Rio tem política de saúde genocida

Paulo Peres

A constatação da presença de bactérias e coliformes fecais nas águas dos chuveiros utilizados por banhistas na orla e a falta de ambulâncias nos grandes blocos de Carnaval, conforme denúncia do Jornal do Brasil, são reflexos daquilo que podemos classificar como “a política de saúde genocida adotada pelo poder público no Rio”, afirma o presidente do Sindicato dos Médicos do Rio de Janeiro (SinMed RJ), Dr. Jorge Darze, acrescentando que “a entidade pretende acionar o Ministério Público para que as irregularidades possam ser apuradas o mais rápido possível”.

Para o Dr. Jorge Darze, “esta será uma entre as mais de 400 denúncias que já enviamos aos órgãos responsáveis. O papel do Estado, no que diz respeito a assegurar o direito à saúde no Rio, tem sido relegado a segundo plano. É uma política genocida, que atinge principalmente a população pobre. E isso pode ser constatado não só nas praias, mas também no abandono das unidades hospitalares. Estes problemas são todos esperados quando analisamos as variáveis envolvidas. Para nós, médicos, é até incoerente imaginar um sistema de monitoramento ambiental eficaz com a precariedade com a qual convivemos na nossa rede de saúde”.

Os médicos alertam que “o consumo de água sem nenhum tipo de tratamento pode provocar diarreias, irritações nos olhos e na pele, além de patologias mais graves como infecções urinárias e intestinais, pneumonia, hepatite e leptospirose.
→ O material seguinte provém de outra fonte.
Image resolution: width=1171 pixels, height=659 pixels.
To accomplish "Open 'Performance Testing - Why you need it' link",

Logo, a fiscalização torna-se ainda mais importante na medida em que é difícil relacionar a ingestão de líquidos impróprios às enfermidades já que, na maior parte das doenças listadas, os primeiros sintomas levam algum tempo para aparecer”.
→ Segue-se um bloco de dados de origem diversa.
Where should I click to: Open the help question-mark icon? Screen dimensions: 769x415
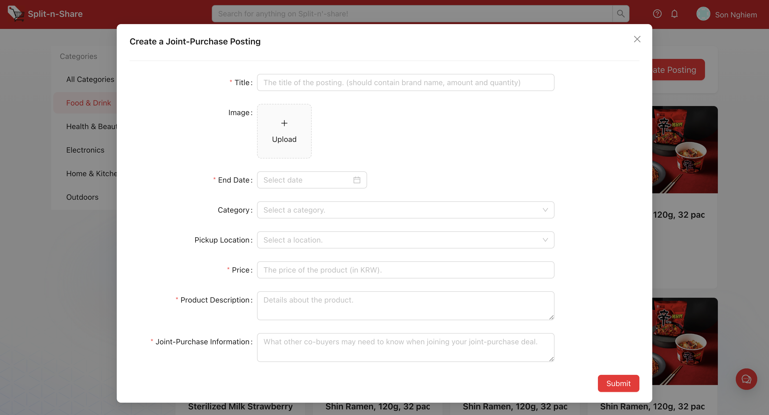(657, 14)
Na sexta-feira o Instituto Estadual do Ambiente (Inea) informou, por meio de sua assessoria de imprensa, que fará uma nova análise nas águas dos chuveiros das praias para, depois do resultado, tomar as medidas cabíveis. O laudo ficará pronto na próxima semana.

O presidente do SinMed-RJ avaliou ainda que as 80 ambulâncias que, de acordo com o Caderno de Encargos da Prefeitura para o Carnaval 2012, deveriam ser disponibilizadas para acolher os foliões que curtiam os blocos da cidade não seria suficiente para atender sequer à demanda do Cordão do Bola Preta, que reuniu mais de 2 milhões e não havia nenhuma ambulância.

“A falta de estrutura pode deixar pessoas em risco de morte. Em casos mais complexos, como traumas na região da cabeça, é essencial que o resgate e os procedimento de socorro sejam feitos o quanto antes. Cada minuto que passa torna maior a chance de o acidentado morrer ou desenvolver alguma sequela. Já passou da hora de se conscientizar que o status de maior Carnaval do Brasil, como vem sendo alardeado, não se conquista apenas com base no número de pessoas que participam”, advertiu o Dr. Jorge Darze.